What the task asks: Only the lines from the one with "1568x480 pixels." through the last line of the records below belong in your answer, reproduced exactly and with the pictures left out.

Data provided:
= Beginning of Section =

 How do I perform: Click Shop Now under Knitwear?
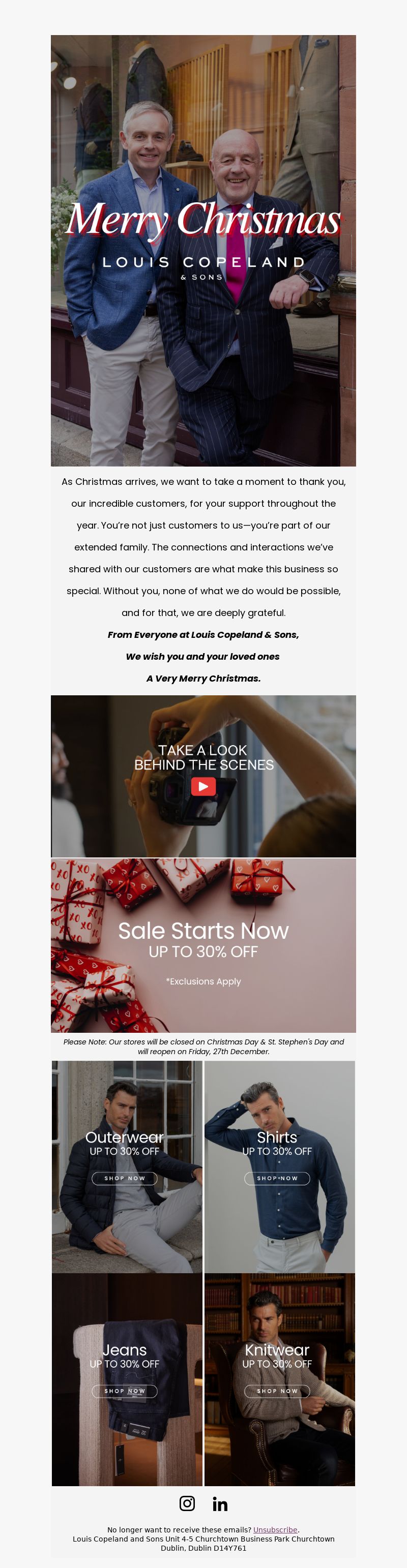click(x=277, y=1390)
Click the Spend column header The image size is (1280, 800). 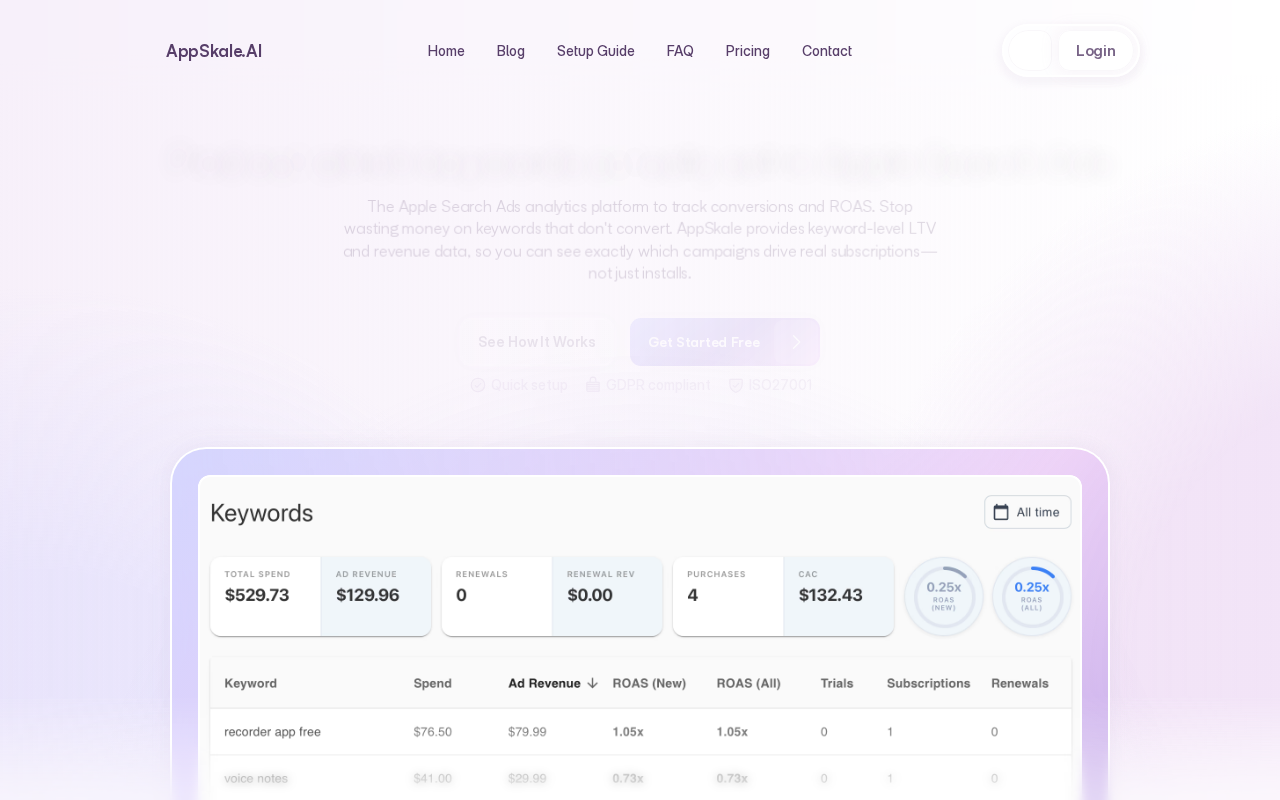(432, 683)
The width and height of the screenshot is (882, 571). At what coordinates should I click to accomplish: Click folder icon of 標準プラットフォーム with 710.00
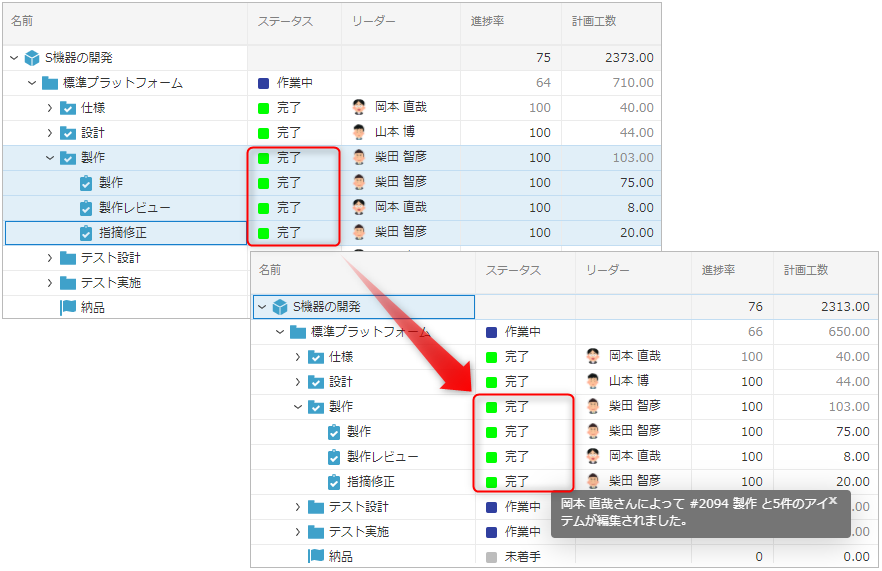50,83
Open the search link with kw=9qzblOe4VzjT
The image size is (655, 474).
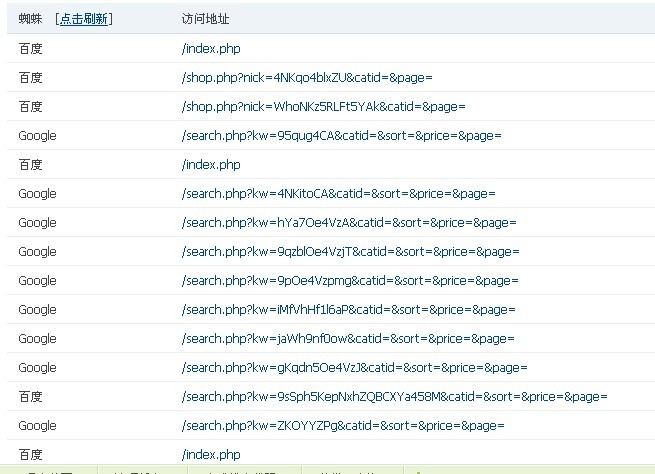350,251
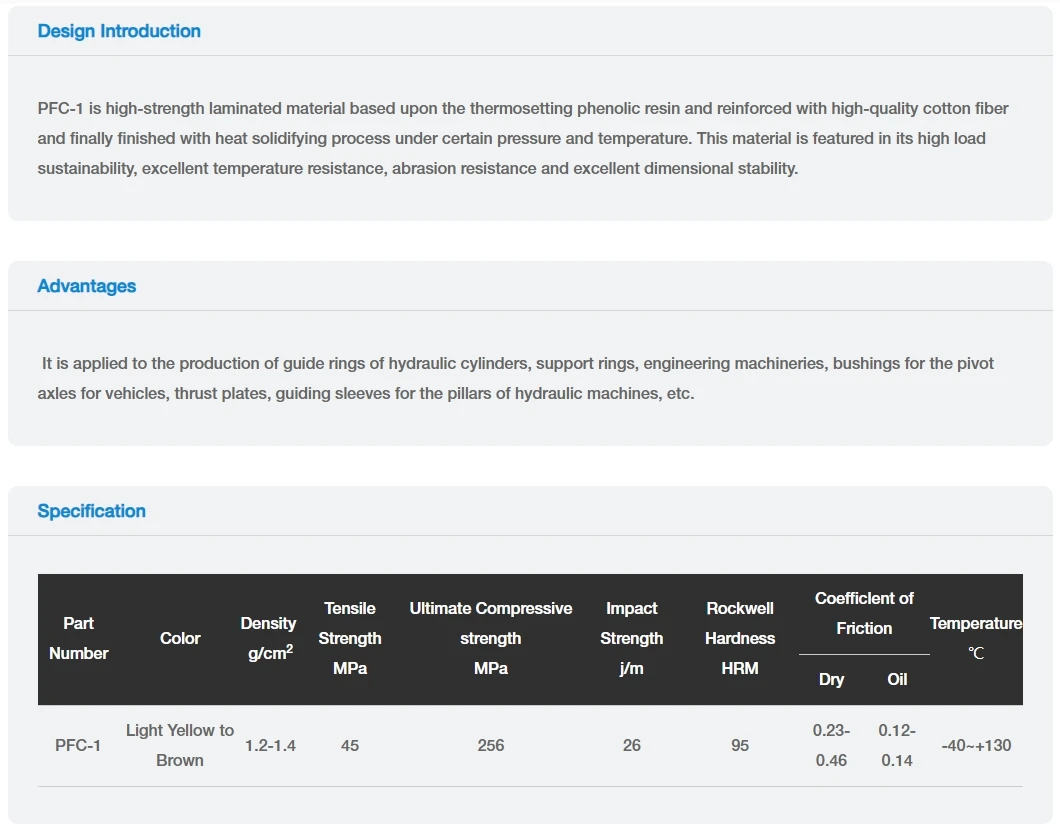Click the Oil friction sub-header

point(898,679)
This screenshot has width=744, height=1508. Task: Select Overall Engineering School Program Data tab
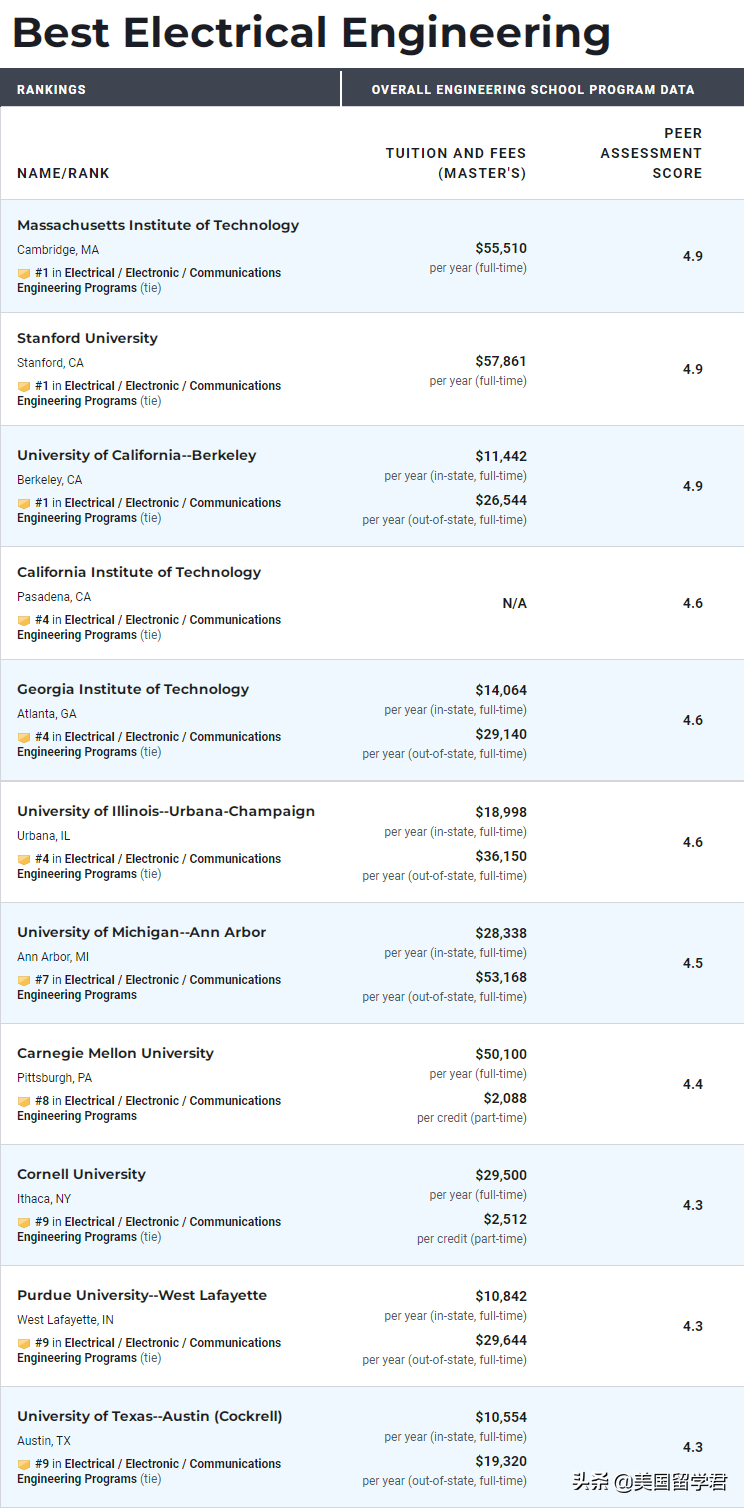pos(533,89)
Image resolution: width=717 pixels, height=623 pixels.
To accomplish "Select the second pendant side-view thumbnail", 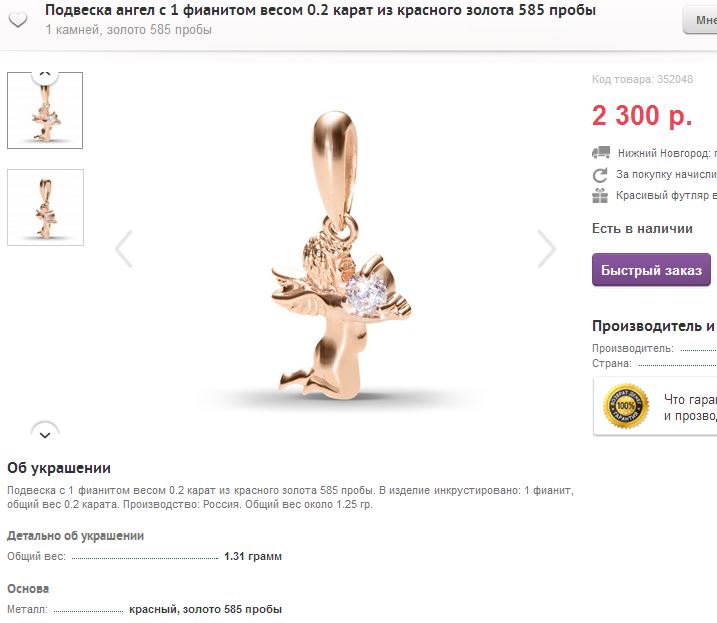I will coord(45,207).
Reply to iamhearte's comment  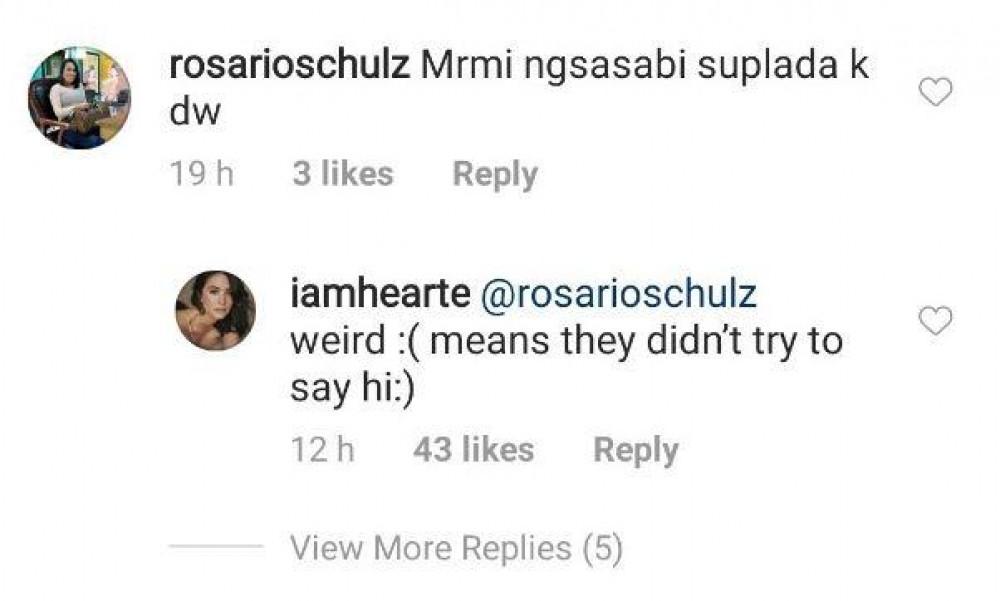coord(636,450)
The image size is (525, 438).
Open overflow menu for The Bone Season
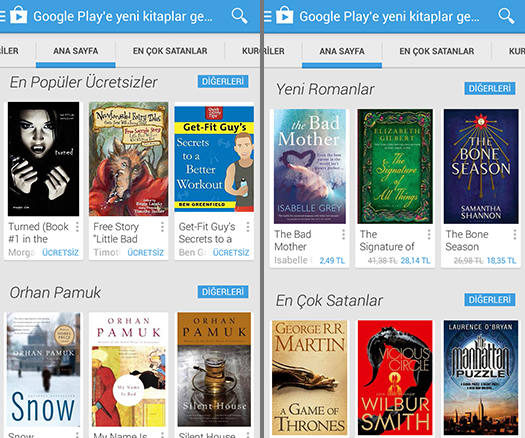[515, 234]
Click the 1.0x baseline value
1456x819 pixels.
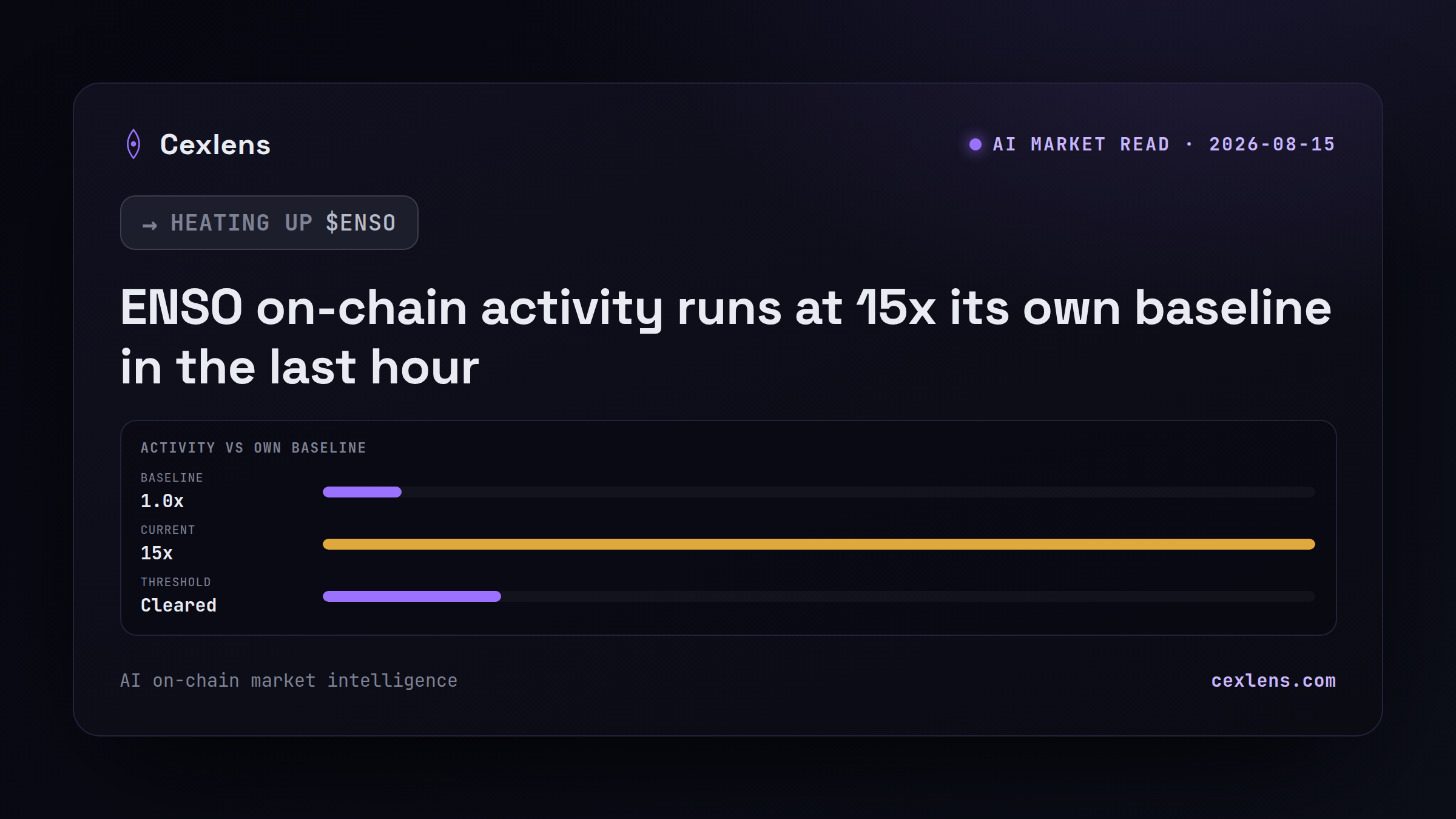coord(162,501)
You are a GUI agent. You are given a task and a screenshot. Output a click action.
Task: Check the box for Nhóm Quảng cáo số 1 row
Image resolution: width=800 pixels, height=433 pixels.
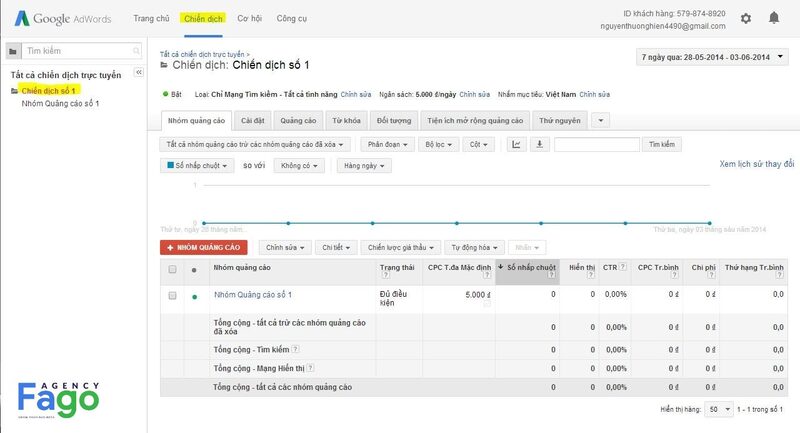[172, 296]
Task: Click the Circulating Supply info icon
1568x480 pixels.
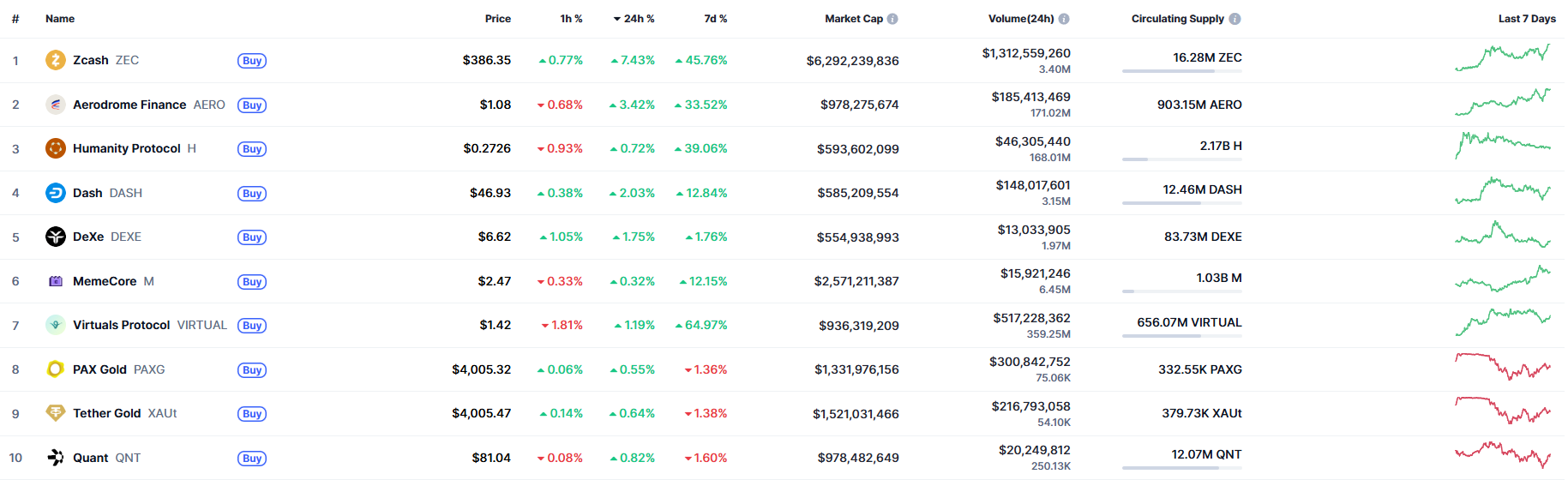Action: [1235, 19]
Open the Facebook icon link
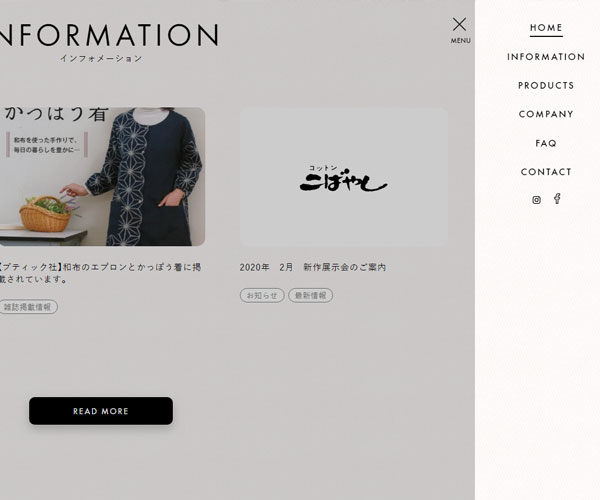 point(558,199)
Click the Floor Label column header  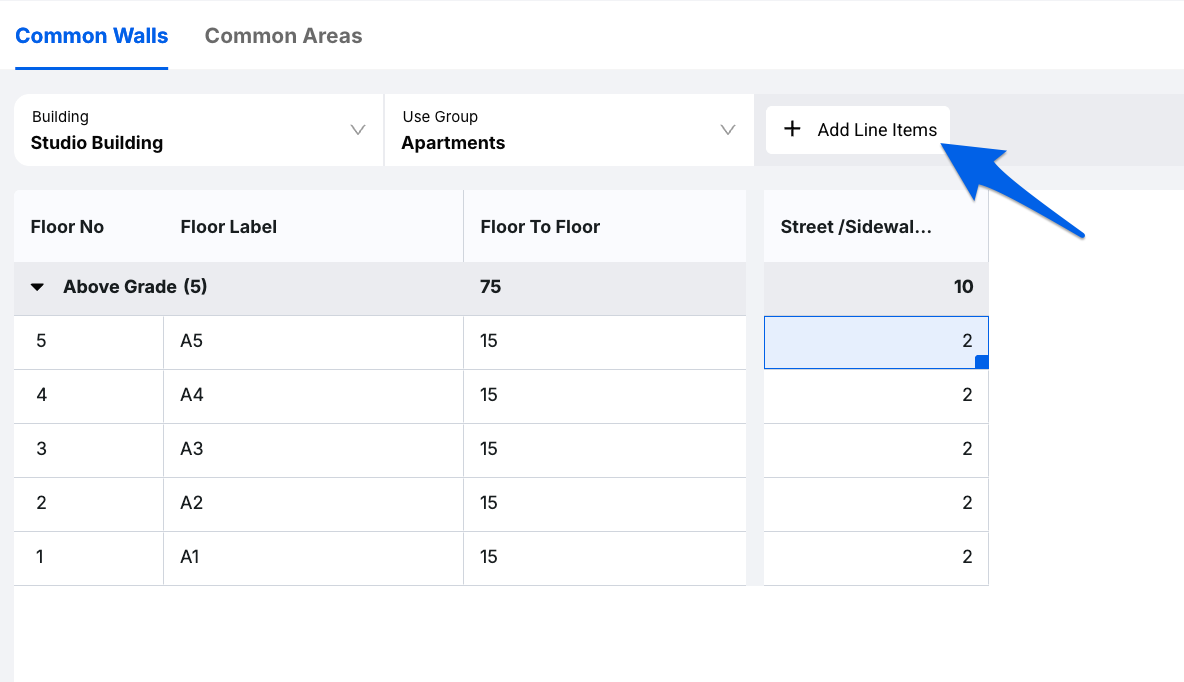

= End of Section =

Result:
1568x480 pixels.
Action: [1235, 19]
Open the Facebook icon link
 point(558,199)
Click the Floor Label column header  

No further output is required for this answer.